__INSTRUCTIONS FOR THE TASK__: Transcribe the data exactly. Pictures stay out.

__Stored records__:
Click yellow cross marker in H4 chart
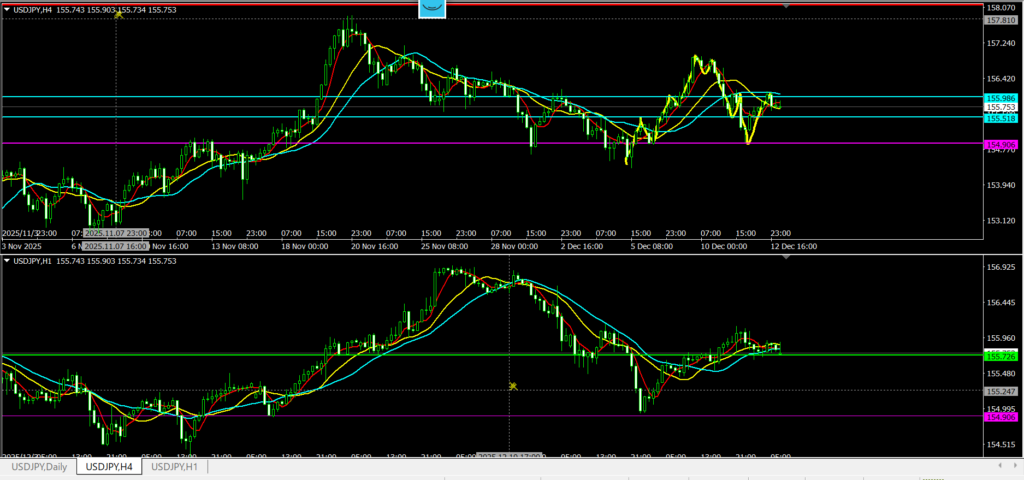 click(119, 14)
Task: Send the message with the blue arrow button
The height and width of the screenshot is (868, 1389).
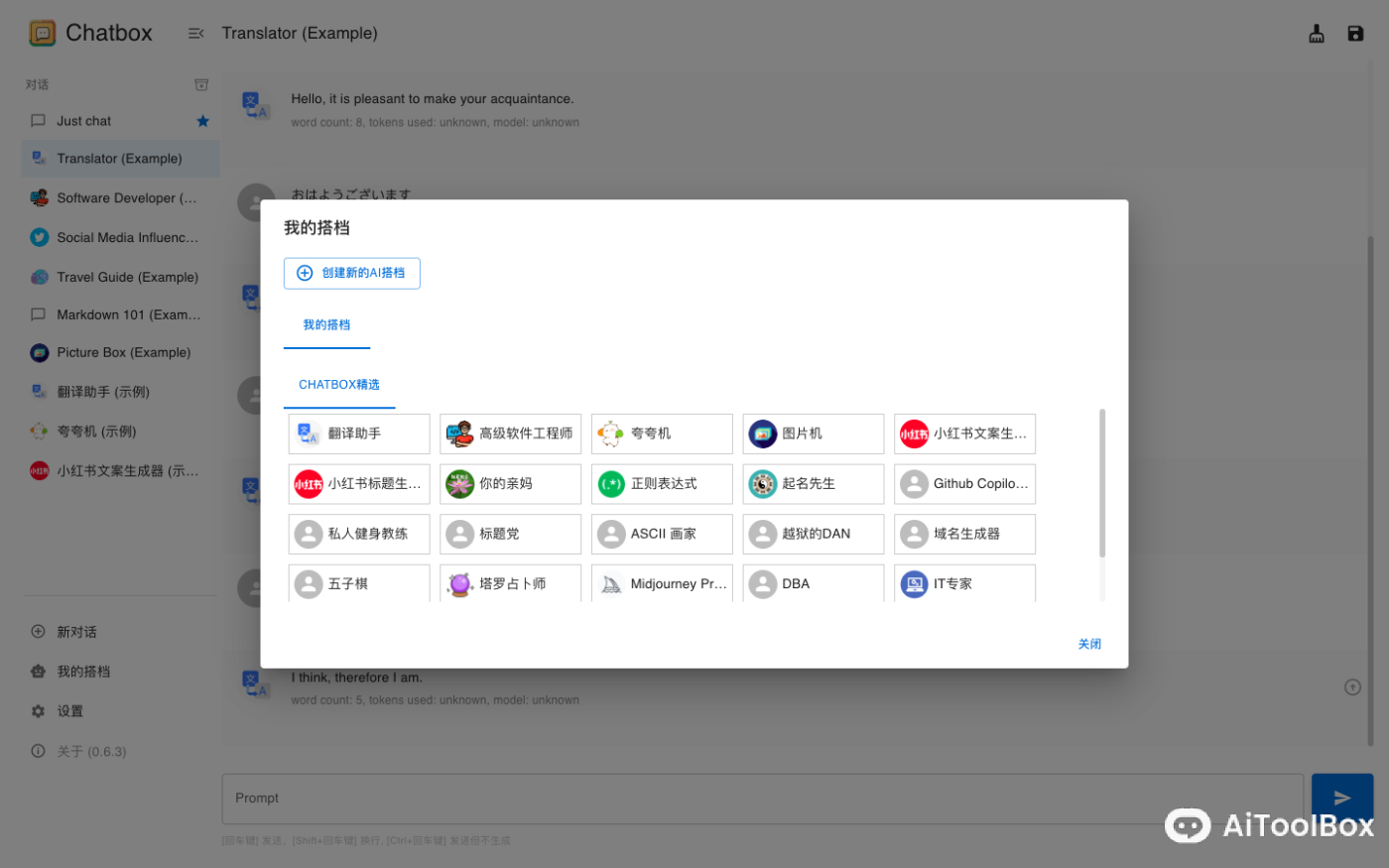Action: [1342, 798]
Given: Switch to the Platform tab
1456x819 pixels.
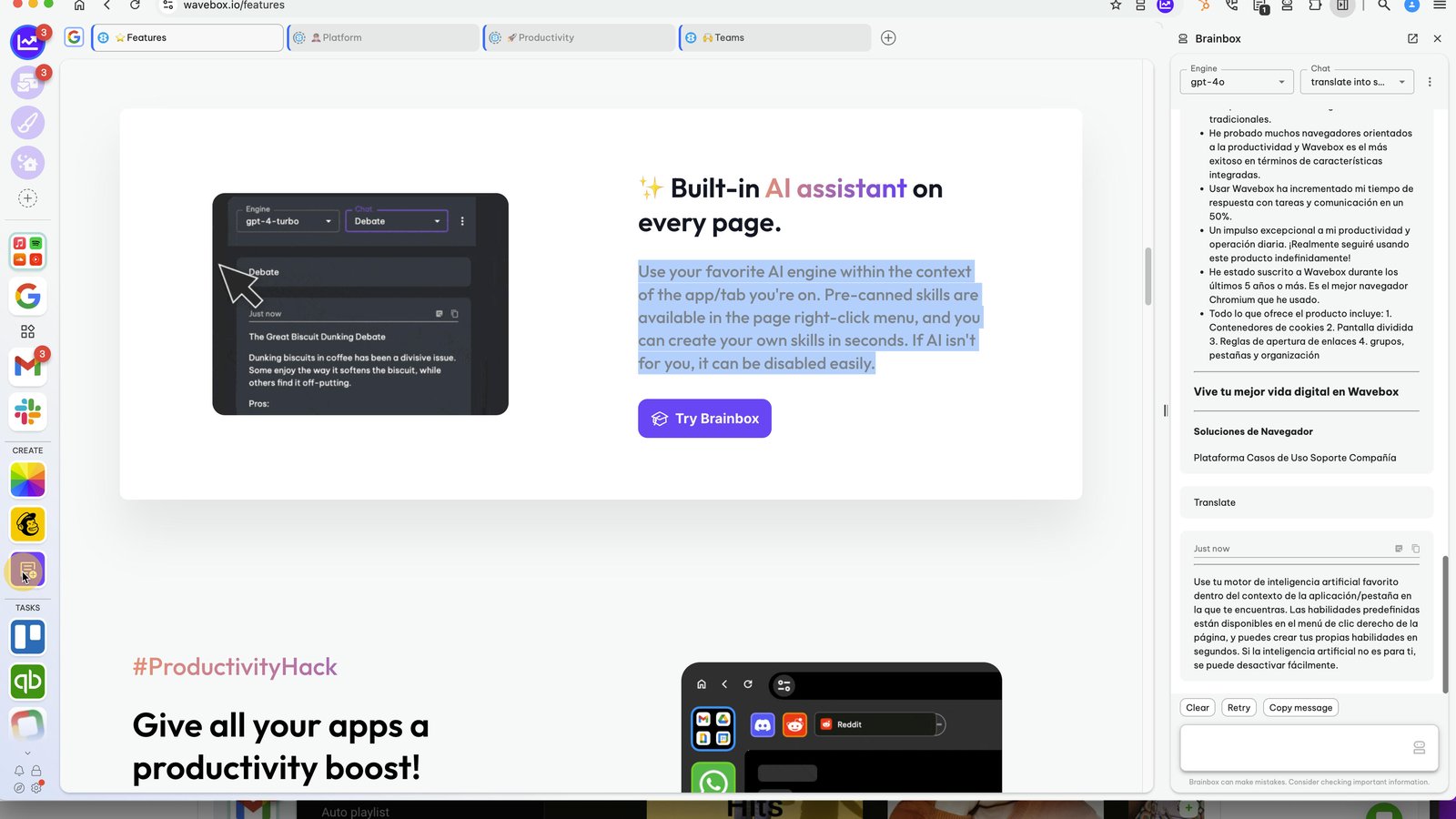Looking at the screenshot, I should click(383, 37).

__EXERCISE RESPONSE__:
Click yellow cross marker in H4 chart
 click(119, 14)
Task: Send the message with the blue arrow button
The height and width of the screenshot is (868, 1389).
Action: [1342, 798]
Given: Switch to the Platform tab
1456x819 pixels.
Looking at the screenshot, I should click(383, 37).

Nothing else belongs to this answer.